--- start Supplied data ---
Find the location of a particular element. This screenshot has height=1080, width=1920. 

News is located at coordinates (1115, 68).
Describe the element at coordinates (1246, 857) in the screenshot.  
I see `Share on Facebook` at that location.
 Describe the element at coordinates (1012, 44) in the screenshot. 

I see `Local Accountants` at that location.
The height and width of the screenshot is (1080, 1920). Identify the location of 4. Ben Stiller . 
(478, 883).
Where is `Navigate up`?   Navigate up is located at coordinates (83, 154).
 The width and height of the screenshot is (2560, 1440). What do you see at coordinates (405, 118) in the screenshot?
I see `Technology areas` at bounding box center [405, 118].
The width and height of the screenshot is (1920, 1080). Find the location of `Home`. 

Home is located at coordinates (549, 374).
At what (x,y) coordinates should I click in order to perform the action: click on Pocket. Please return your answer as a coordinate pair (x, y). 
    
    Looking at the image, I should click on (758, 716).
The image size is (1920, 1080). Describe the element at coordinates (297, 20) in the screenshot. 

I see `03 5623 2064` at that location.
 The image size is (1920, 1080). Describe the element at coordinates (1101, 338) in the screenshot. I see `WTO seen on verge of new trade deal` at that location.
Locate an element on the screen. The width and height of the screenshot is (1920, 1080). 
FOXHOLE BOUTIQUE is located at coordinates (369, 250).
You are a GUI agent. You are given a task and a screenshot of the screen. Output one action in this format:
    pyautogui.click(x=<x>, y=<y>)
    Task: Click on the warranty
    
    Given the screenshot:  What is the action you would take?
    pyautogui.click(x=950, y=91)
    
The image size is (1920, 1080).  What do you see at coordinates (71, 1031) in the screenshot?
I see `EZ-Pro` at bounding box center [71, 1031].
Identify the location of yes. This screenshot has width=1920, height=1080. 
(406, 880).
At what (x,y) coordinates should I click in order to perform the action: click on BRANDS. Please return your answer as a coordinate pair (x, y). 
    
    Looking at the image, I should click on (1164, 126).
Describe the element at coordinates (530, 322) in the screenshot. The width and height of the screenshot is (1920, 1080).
--- end Supplied data ---
=== Stated goal ===
Convert the lines, starting at the one that has "The width and height of the screenshot is (1920, 1080). Find" and ending after the one that has "coordinates (1101, 338)", into a Markdown table with the columns Num and Line. Leave out blank lines.

=== Task answer ===
| Num | Line |
|---|---|
| 1 | The width and height of the screenshot is (1920, 1080). Find the location of `Home`.  |
| 2 | Home is located at coordinates (549, 374). |
| 3 | At what (x,y) coordinates should I click in order to perform the action: click on Pocket. Please return your answer as a coordinate pair (x, y).  |
| 4 |     Looking at the image, I should click on (758, 716). |
| 5 | The image size is (1920, 1080). Describe the element at coordinates (297, 20) in the screenshot.  |
| 6 | I see `03 5623 2064` at that location. |
| 7 |  The image size is (1920, 1080). Describe the element at coordinates (1101, 338) in the screenshot. I see `WTO seen on verge of new trade deal` at that location. |